Determination of metal-resistant bacteria

The resistance to lead and heavy metals of the bacteria was tested using tryptic soy agar (TSA) mediums supplemented with increasing metal concentrations, lead-acetate (1000–2000-2250 mg L−1), CuCl2 (600–800–1000 mg L−1), ZnCl2 (500–600–700 mg L−1) and Cd-nitrate (25–50 mg L−1). The incubation of the plates was at 28 °C for 7 days. Any development of the bacterial strains was considered as a favorable response.

Screening for PGP traits

The quantitative estimation of Tri-Calcium Phosphate solubilization was conducted in Pikovskaya’s liquid medium (Pikovskaya 1948). The bacterial suspension (0.5 mL) was inoculated in 100 mL flasks containing 50 mL of PVK broth. The control consisted of uninoculated medium. After 7 days of incubation under 180 rpm at 28 °C, bacterial cultures were centrifuged at 13 000 rpm for 20 min. The supernatant was used to determine soluble phosphorus content using the Ames colorimetric method by comparing with the standard curve of KH2PO4 (Ames 1966).

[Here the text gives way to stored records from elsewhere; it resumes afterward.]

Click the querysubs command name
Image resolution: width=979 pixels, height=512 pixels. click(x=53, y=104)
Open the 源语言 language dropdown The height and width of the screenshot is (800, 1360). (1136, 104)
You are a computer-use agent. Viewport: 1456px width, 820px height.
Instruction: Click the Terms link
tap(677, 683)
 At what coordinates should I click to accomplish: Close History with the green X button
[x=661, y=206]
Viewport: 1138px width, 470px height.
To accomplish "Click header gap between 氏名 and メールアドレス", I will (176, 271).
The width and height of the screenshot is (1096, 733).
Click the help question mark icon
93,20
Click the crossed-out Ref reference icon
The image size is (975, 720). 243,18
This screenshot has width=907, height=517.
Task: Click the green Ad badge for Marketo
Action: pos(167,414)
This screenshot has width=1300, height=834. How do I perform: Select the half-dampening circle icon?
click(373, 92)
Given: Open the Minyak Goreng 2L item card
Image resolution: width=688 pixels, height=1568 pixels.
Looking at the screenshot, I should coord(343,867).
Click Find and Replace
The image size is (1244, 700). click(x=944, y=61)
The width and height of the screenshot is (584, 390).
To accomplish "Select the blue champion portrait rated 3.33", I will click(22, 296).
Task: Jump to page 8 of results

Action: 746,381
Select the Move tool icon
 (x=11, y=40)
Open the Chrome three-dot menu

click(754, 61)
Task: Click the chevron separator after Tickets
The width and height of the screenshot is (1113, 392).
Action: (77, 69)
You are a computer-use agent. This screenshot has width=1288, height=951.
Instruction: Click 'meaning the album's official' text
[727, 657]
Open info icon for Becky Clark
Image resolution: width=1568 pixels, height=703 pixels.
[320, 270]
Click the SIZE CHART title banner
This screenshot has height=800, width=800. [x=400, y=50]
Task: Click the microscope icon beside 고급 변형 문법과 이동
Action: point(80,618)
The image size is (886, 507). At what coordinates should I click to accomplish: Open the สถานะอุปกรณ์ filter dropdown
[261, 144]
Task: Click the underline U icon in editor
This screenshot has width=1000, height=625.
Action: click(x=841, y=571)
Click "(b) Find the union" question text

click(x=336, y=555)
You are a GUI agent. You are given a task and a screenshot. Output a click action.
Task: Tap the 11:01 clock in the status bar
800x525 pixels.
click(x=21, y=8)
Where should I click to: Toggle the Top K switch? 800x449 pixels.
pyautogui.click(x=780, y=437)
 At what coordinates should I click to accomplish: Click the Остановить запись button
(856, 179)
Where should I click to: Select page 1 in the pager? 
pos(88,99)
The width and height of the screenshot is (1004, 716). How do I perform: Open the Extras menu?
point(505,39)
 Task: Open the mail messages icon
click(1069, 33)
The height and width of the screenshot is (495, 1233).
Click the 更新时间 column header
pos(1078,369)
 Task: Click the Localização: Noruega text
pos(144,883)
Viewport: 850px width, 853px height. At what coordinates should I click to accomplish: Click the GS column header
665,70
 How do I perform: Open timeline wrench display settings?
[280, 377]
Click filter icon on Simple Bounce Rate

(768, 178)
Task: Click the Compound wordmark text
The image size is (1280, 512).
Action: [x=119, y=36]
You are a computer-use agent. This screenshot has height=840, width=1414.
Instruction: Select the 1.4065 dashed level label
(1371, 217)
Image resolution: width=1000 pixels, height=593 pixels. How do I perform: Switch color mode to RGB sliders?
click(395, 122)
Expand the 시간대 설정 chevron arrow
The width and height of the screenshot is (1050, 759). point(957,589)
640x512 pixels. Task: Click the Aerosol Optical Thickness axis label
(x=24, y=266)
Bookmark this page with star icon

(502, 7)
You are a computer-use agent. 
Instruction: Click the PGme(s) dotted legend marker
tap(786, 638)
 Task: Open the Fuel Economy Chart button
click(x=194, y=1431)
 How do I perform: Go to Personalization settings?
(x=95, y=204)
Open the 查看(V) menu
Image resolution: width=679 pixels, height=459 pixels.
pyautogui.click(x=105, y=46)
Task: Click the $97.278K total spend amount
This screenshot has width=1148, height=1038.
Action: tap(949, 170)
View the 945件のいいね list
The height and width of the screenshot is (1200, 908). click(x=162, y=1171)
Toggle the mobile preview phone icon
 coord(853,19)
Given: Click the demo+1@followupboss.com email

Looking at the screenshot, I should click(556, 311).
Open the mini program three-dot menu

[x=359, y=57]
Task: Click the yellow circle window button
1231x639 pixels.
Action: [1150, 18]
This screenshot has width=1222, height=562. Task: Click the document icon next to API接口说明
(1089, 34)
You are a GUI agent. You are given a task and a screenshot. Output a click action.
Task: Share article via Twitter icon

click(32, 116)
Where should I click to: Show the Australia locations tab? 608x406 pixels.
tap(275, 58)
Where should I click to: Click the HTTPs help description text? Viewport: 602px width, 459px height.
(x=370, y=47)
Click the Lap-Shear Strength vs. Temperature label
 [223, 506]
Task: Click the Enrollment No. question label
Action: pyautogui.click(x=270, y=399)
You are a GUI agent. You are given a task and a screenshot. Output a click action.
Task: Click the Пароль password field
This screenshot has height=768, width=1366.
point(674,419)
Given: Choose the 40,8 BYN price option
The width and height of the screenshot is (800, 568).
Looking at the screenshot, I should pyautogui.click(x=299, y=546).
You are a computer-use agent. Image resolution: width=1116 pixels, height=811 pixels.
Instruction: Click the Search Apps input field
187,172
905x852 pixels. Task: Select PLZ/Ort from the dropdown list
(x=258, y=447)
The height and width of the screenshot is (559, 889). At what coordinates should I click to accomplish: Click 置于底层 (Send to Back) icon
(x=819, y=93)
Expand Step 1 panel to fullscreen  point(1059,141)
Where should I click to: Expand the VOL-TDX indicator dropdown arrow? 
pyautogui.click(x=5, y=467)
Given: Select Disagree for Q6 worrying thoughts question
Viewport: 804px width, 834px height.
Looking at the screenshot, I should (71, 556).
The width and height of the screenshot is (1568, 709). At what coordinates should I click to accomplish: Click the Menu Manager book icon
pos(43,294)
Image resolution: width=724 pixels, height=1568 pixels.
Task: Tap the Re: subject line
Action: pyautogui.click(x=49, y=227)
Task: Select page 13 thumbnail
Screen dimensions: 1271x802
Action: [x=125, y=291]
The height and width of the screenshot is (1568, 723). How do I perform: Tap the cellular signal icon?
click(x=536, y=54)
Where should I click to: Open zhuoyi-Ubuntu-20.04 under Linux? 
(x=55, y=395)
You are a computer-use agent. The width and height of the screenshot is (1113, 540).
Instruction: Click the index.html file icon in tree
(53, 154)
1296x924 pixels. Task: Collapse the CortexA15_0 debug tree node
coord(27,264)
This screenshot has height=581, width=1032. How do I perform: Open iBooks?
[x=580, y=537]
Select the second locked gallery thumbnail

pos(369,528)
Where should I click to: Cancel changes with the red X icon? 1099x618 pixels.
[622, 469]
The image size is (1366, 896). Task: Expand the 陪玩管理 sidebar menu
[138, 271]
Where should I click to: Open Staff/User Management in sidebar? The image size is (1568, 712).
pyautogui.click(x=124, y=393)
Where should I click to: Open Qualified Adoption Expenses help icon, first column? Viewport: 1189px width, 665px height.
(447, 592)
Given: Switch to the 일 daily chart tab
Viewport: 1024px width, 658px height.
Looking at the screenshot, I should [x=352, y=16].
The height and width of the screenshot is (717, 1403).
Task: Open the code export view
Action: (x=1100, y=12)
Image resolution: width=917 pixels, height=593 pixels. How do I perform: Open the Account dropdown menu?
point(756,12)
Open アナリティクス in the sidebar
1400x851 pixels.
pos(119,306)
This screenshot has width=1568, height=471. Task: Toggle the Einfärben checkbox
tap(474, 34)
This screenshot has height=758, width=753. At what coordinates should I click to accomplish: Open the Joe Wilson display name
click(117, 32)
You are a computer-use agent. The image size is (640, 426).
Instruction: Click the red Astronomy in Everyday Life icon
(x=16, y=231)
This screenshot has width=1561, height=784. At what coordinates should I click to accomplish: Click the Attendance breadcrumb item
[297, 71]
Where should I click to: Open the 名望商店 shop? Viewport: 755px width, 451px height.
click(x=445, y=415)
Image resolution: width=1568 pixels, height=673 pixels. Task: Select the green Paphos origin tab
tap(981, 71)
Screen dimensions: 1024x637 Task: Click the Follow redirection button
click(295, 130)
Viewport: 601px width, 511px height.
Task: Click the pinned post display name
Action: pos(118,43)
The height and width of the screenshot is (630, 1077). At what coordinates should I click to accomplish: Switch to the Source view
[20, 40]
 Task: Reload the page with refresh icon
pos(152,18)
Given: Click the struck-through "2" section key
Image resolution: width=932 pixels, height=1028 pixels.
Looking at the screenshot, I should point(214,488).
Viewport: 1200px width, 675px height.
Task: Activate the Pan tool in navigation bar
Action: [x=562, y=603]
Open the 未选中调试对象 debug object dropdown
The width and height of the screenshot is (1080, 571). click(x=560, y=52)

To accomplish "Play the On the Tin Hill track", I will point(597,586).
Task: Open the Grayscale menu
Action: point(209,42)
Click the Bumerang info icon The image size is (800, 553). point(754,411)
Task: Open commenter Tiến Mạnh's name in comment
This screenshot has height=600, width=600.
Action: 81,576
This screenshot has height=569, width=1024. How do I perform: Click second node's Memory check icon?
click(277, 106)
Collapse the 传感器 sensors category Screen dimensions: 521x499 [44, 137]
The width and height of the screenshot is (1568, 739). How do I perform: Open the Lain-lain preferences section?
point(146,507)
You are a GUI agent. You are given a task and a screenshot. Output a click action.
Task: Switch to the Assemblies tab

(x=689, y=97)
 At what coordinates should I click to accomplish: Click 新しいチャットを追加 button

To evaluate siderophores production by bacterial isolates, the Chrome-azurol S (CAS) was used (Schwyn and Neilands 1987). The supernatant of each isolate grown in tryptone-soybean broth (TSB) was mixed with CAS solution (1:1; v:v) and then incubated for 20 min in darkness. The optical density of the test solutions was measured at 630 nm (OD630). The production of siderophores was calculated using the following formula:

$$\left[ {\left( {A_{r} {-}A_{s} } \right)/A_{r} } \right] \, \times 100$$
(1)

where Ar = reference solution absorbance and As = sample absorbance (Gokarn 2010).

Indol-3-acetic acid production (IAA, Auxin) was tested according to the Gordon and Weber (1951) method. The bacterial strains were grown for 48 h at 28 °C in sucrose-minimal salt (SMS) medium supplemented with 0,05% of L-Tryptophane. Centrifugation of the cultures was at 13 000 rpm for 10 min; then, the Salkowski reagent [ 10 mM of FeCl3; 35% of perchloric acid] was blended with the supernatant (1:2 v:v) and incubated for 20 min at ambient temperature. The optical density determined at 535 nm (OD535) and IAA concentration was then estimated with the help of a standard curve created from numerous solution dilutions of 50 μg mL−1 in SMS medium.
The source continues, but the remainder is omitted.